Beijing improves value-added tax (VAT) overhaul, its most ambitious tax reform in more than two decades

PUBLISHED : Friday, 18 August, 2017, 10:34pm
UPDATED : Friday, 18 August, 2017, 10:34pm

Beijing on Friday pledged to cut red tape and improve China’s tax regime as part of its ongoing value-added tax (VAT) overhaul, the country’s most ambitious tax reform in more than two decades.

The overhaul was extended to the four remaining sectors of finance, construction, property and consumer services, on May 1, 2016, so the reform now covers all industries.
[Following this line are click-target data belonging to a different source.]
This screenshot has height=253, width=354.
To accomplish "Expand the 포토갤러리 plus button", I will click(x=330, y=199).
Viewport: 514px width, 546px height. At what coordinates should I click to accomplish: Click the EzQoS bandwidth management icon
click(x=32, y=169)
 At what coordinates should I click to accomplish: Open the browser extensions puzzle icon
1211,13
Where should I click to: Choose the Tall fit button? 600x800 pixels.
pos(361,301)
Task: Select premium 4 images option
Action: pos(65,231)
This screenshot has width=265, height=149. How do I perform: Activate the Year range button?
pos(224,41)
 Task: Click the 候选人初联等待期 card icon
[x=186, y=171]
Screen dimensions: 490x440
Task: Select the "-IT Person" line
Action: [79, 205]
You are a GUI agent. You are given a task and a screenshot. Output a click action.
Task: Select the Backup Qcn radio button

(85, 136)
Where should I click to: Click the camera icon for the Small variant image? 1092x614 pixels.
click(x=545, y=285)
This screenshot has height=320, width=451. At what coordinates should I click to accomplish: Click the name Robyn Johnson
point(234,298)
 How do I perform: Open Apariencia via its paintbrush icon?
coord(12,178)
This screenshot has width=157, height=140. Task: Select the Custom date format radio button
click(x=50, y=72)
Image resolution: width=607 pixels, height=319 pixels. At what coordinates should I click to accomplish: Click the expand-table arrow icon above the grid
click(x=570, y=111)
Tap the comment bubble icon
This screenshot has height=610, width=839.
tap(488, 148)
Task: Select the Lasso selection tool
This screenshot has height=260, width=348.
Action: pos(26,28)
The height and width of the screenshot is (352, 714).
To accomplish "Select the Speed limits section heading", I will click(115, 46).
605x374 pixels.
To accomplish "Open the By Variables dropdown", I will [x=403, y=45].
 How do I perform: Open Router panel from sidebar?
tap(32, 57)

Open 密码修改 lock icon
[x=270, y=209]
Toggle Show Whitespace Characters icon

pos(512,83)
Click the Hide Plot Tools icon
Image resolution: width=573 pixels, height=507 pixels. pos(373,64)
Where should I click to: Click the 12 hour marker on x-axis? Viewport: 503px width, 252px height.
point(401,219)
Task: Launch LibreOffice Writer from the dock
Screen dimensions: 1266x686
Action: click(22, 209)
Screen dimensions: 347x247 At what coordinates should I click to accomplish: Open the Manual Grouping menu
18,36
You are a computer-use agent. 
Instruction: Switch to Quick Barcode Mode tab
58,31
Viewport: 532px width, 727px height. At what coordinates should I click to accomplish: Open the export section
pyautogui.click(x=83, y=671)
The VAT progressively began to replace the business tax since a trial run in Shanghai in 2012.

The reform was touted as easing the tax burden of all industries as it is collected incrementally based on the surplus value added at each stage of production, compared with the business tax that was levied on gross revenue.

In the future, China will address issues including improper tax rate structure and the problem where a small number of taxpayers face a higher tax burden due to insufficient tax offsetting items, according to a statement posted on the central government’s website on Friday, quoting a State Council meeting presided over by premier Li Keqiang.

China’s VAT tax reforms are pushing small businesses to the brink

The government said earlier that although the overhaul trims tax for all sectors, there were still 2 per cent of taxpayers who didn’t benefit from tax cuts.

In daily practise, some businesses may find it difficult to qualify for the tax cut as they may not be able to provide solid proof, such as a VAT invoice from upstream enterprises to offset the tax included in the prices of their purchases of products or services.

The State Council said the government will address remaining problems in future tax reform, including improving tax policies for the manufacturing, finance and construction sectors.

“The meeting sends a strong signal that the central government will keep improving the VAT regime to benefit more business players and tackle issues raised from different sectors and different types of business,” said Robert Li, a PwC tax partner. “In addition, the increasingly popular use of e-invoice will also help improve efficiency and help trim business costs.”

From the full extension of VAT to all industries on May 1 last year until June this year China has trimmed the tax burden of mainland businesses by 850 billion yuan (US$127.5 billion), according to the State Council meeting.

A total of 1.61 trillion yuan in taxes have been trimmed since the start of the overhaul.